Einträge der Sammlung
# # # # # # #
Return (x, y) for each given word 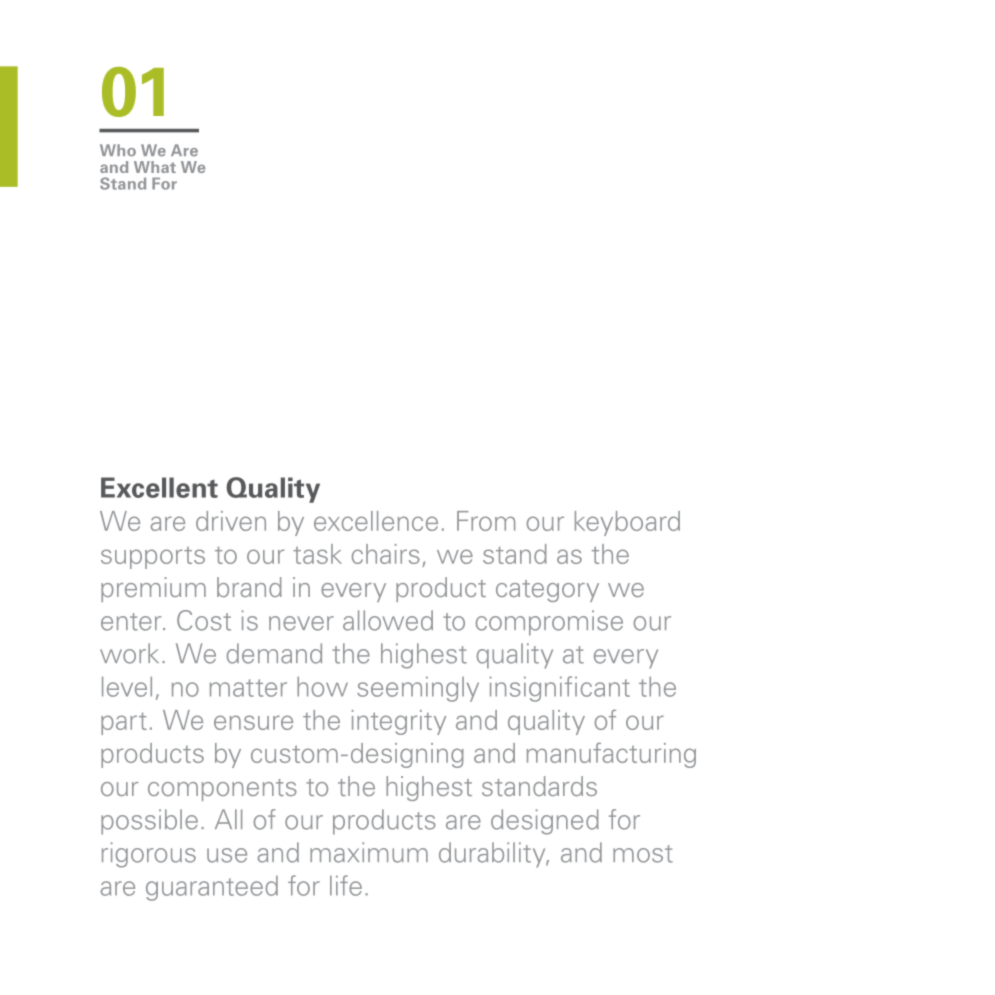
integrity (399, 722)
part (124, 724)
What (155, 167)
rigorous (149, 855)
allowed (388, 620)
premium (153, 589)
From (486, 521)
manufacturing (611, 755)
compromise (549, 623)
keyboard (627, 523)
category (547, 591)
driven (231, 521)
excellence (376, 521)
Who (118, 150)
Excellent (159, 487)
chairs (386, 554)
# # # # # # #
◆ Was zu tun ist
Gib nur die Einträge von der Zeile mit „What (155, 167)“ bis zum Ende der Einträge vollständig wieder. Verschiebe dabei jede Koordinate, indem du zu jeder ihrer Zahlen 110 addierst.

◆ Antwort
What (265, 277)
rigorous (259, 965)
allowed (498, 730)
premium (263, 699)
From (596, 631)
manufacturing (721, 865)
compromise (659, 733)
keyboard (737, 633)
category (657, 701)
driven (341, 631)
excellence (486, 631)
Who (228, 260)
Excellent (269, 597)
chairs (496, 664)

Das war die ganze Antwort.